Years ago, in an Economics class I missed a crucial distinction between a shift “of” the demand curve and a shift “along” the demand curve. I’m sure the professor emphasized the difference, but I missed it nevertheless.
A similar distinction is being missed in customer experience. People confuse the difference between improving experience consistency and improving the experience. Improving consistency can actually make the experience worse – here’s what I mean:
Improving Experience Consistency
The aim of improving experience consistency is to reduce variability. This seems like a generally good goal. As I’ve written about earlier, the less variability the more likely customers are to have fewer terrible experiences. Good, right? Well… not always. The downside of this approach is that customers are also less likely to have positive experiences because reducing variability also reduces the space for individual initiative.
Improving the Experience itself
The aim of improving the experience has noble aims as well. The outcome is enabled by individuals demonstrating timely and accurate diagnostic skills. What this means is that skilled people listen and understand the unique needs a customer has at a specific point in time to deliver better experiences than less skilled people. The variance is dependent on the luck of who delivers the experience rather than any improvement of the experience itself. (For some other thoughts on how to best deliver extraordinary experiences, read this MIT Sloan article.)
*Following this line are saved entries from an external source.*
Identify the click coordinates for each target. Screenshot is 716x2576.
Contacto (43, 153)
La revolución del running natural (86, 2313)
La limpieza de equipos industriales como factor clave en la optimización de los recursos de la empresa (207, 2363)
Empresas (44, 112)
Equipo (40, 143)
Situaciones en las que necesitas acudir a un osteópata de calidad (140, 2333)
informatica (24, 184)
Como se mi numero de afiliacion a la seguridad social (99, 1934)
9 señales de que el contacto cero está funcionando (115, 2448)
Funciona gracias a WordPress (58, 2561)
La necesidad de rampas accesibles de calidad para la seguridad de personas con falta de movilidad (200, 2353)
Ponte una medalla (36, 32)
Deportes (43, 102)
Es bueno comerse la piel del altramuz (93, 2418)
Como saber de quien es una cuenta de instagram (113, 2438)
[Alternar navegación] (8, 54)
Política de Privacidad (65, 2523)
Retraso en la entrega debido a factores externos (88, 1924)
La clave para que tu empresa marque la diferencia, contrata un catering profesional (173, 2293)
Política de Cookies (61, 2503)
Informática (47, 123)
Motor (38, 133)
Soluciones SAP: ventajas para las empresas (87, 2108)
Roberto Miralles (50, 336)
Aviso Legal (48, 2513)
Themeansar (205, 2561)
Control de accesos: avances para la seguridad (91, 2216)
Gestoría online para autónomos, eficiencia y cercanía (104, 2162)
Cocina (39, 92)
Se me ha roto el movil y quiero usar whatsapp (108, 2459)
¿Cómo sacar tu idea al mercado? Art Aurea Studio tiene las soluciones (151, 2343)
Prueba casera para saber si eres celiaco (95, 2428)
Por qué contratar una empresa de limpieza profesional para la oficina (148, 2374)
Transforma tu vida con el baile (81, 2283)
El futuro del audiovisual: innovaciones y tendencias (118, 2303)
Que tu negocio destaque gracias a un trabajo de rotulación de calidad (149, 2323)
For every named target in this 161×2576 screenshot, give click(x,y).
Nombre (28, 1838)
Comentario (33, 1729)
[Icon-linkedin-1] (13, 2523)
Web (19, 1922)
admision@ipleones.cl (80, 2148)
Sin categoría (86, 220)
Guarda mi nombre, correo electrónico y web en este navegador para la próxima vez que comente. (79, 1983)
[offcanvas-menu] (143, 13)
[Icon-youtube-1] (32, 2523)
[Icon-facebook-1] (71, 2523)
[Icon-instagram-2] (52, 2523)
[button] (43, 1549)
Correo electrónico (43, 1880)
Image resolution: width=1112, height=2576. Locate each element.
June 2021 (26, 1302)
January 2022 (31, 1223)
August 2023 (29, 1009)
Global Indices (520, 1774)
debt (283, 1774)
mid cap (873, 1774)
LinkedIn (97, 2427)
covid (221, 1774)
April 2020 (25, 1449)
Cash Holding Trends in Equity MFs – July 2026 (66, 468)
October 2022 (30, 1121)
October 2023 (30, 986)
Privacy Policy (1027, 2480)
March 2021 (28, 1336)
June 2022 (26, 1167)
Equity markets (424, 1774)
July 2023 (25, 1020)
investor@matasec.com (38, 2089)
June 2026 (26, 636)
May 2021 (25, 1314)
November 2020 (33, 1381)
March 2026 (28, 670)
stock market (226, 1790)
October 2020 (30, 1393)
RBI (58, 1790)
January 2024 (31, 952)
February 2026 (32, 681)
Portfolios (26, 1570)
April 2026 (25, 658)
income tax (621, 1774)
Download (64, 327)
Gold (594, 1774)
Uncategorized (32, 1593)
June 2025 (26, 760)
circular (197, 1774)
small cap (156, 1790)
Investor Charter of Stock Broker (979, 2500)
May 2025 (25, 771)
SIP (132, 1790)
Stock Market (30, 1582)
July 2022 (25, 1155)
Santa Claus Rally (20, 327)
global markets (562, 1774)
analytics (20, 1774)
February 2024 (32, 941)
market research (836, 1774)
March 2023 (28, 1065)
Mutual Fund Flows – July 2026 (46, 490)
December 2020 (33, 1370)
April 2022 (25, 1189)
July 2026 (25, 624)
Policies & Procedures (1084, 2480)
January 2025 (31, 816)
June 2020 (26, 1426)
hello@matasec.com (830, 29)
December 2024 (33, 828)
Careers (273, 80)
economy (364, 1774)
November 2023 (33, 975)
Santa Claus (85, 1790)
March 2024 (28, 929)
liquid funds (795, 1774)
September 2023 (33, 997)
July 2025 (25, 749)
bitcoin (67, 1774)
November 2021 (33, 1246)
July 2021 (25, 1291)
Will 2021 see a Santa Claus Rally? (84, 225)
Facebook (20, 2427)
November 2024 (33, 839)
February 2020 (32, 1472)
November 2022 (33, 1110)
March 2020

To be ideal, however, companies should strive to combine the two together. When they do, improvements look like an inchworm moving from place to place. To travel forward, inchworms take it one end at a time. First, the front anchors and the rear moves forward. This causes the middle section to arch upwards. Then the rear provides the anchor as the front moves forward. Doing this repeatedly enables forward movement. Such improvements combine the benefits of experience process improvement with the ability of capable individuals to improve the experience one customer at a time.
The pivot point is to take advantage of systemic improvements while permitting space for people to adapt to changing customer needs. Doing both ensures steady gains and leaves room for people to create emotionally satisfying engagements. Now if only I could figure out those dang supply/demand curves!